Le réseau social chinois commence à se faire une solide réputation en matière de désinformation, et il semblerait que la situation ne s'améliore pas vraiment, malgré ses efforts pour convaincre les régulateurs occidentaux.
La start-up NewsGuard avait déjà mené une enquête sur le sujet il y a près d'un an. Très critique à l'égard de ByteDance, elle estimait que le développeur de TikTok ne faisait pas assez pour retirer les contenus préjudiciables, qu'il proscrit pourtant en grande partie.
Des vidéos au contenu trompeur mises en avant
Lorsque l'on parle de désinformation, on pense généralement à des événements importants tels qu'un conflit ou une élection, voire à des théories du complot, pour ne citer que quelques-uns des domaines dans lesquels cette activité est pratiquée. Les grandes entreprises ont aussi droit à leur lot d'accusations mensongères, et TikTok est devenu une plateforme de choix pour les faire circuler. C'est du moins ce qui ressort de l'étude menée par NewsGuard, qui fait part de ses conclusions dans sa dernière newsletter.

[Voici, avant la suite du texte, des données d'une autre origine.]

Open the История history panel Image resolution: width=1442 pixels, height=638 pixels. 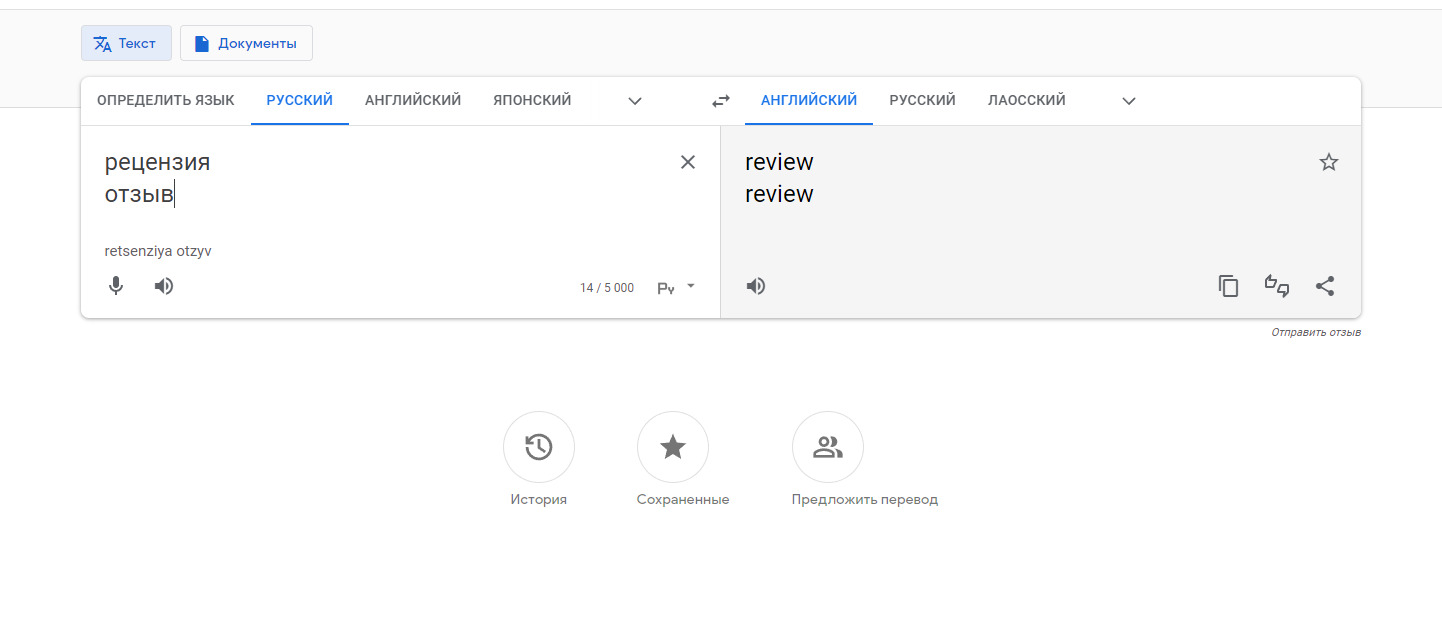point(538,447)
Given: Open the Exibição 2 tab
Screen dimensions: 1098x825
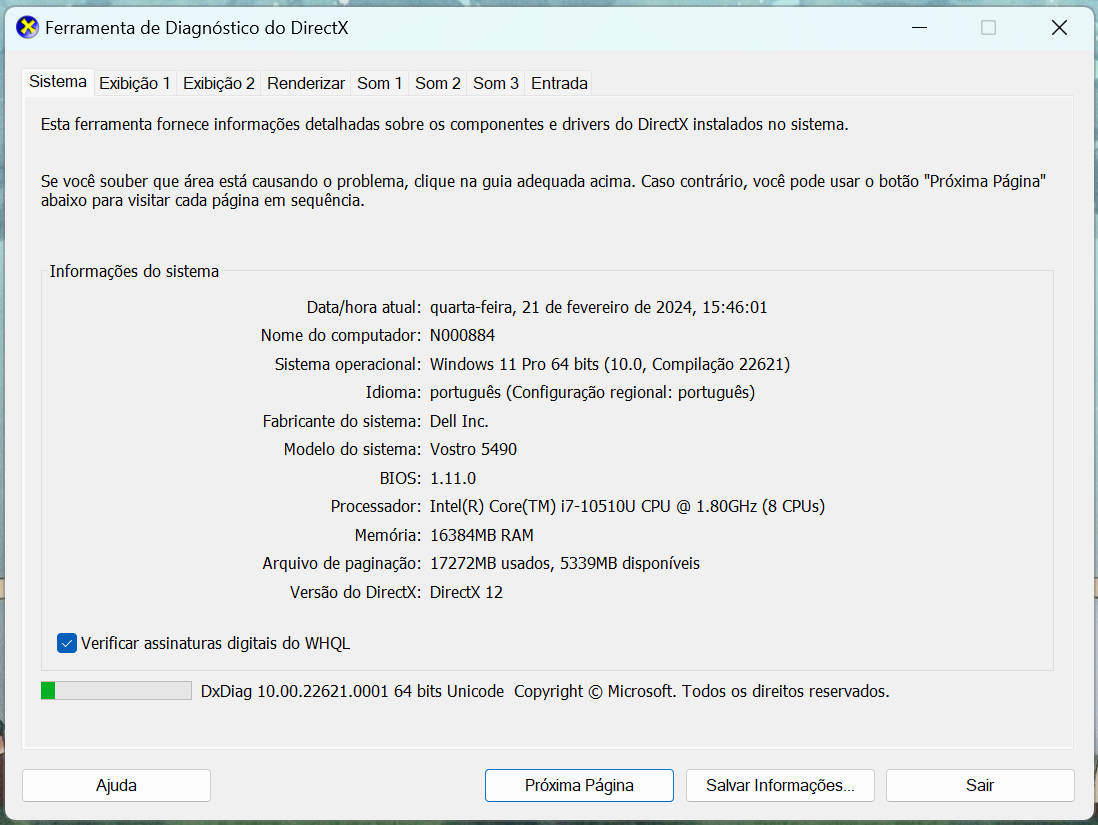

La société a analysé 520 vidéos publiées sur le réseau social chinois, concernant des marques présélectionnées telles que le brasseur américain Anheuser-Busch, Balenciaga, Barilla, Heineken et Target (une chaîne de supermarchés américaine). Selon NewsGuard, 14 % de ces centaines de publications contenaient « des affirmations fausses, trompeuses ou infondées visant les marques citées ».
Comptant 57 millions de vues au moment de l'étude, ces vidéos ont un impact significatif sur les utilisateurs de TikTok, car il n'est pas nécessaire de chercher bien loin pour les trouver. En effet, les publications analysées apparaissent toutes dans les vingt premiers résultats obtenus lors d'une recherche par mots-clés.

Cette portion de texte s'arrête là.